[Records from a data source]
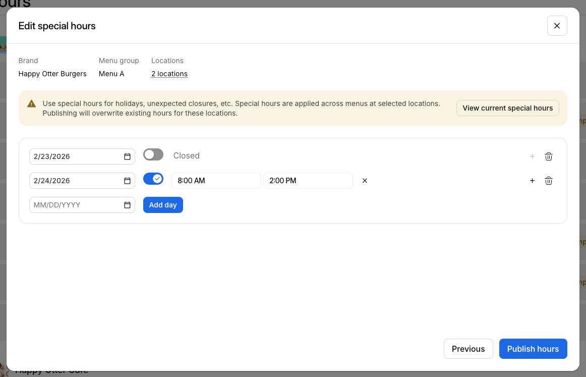This screenshot has height=377, width=586.
Task: Toggle 2/23/2026 from closed to open
Action: point(153,155)
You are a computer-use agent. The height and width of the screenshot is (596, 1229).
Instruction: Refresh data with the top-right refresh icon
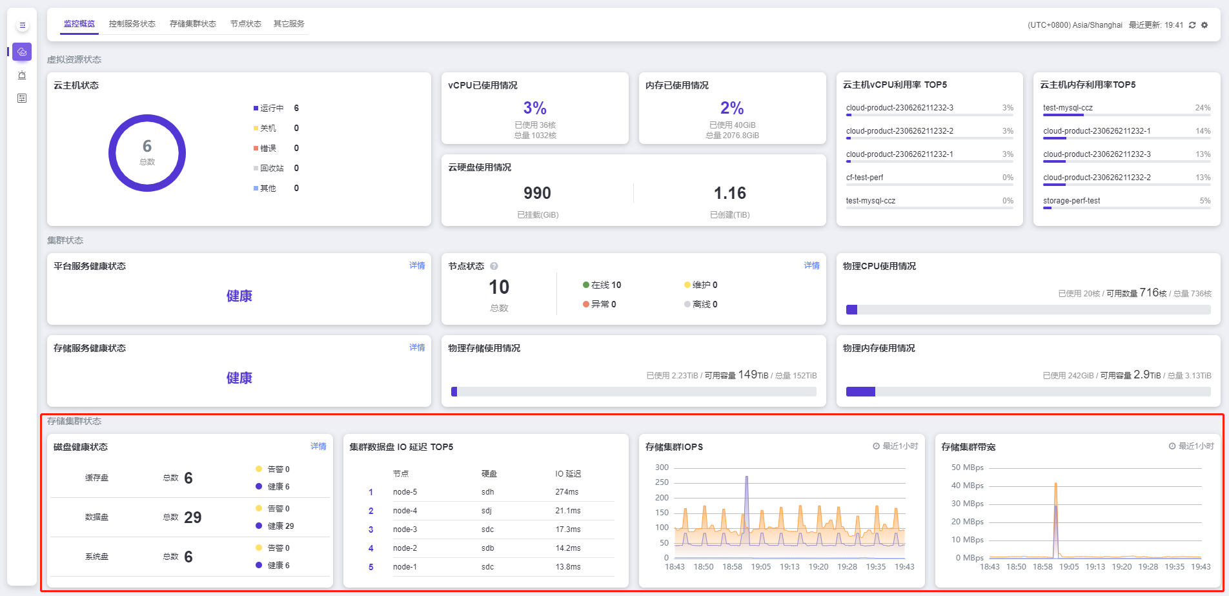(x=1192, y=25)
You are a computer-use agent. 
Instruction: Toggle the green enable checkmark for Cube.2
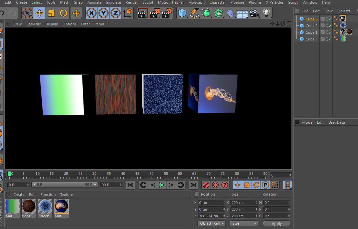tap(330, 26)
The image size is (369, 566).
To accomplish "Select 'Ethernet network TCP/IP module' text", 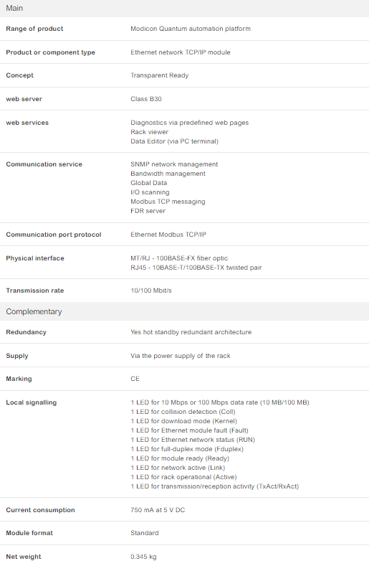I will [x=181, y=52].
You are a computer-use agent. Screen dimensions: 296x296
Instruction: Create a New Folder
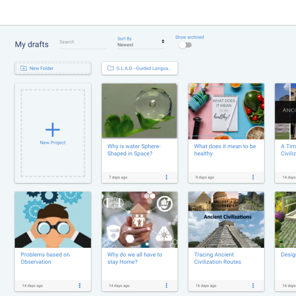[x=41, y=68]
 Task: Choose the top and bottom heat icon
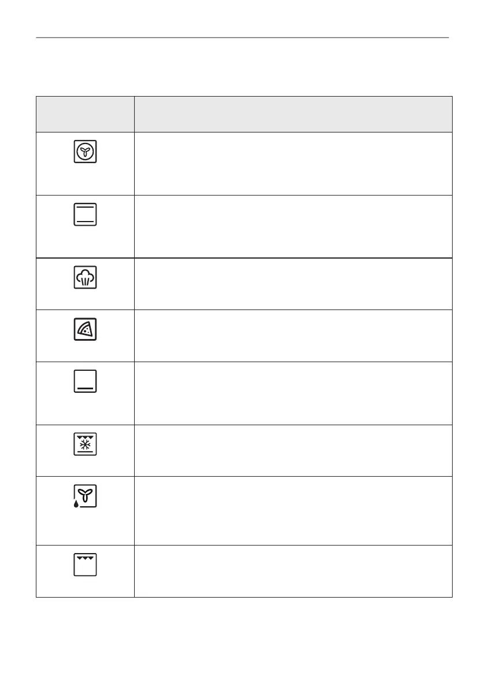[85, 215]
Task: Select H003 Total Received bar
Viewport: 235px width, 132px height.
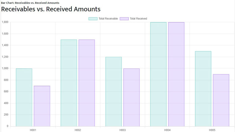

Problem: Would you please repeat only the lines above, beginning at the one that has "Instruction: Refresh data" and stopping after the one that has "The image size is (369, 566).", exactly and with no pictures?

Expected answer:
Instruction: Refresh data with the top-right refresh icon
(x=1192, y=25)
You are a computer-use agent. 
Instruction: Toggle the green enable checkmark for Cube.2
tap(330, 26)
The image size is (369, 566).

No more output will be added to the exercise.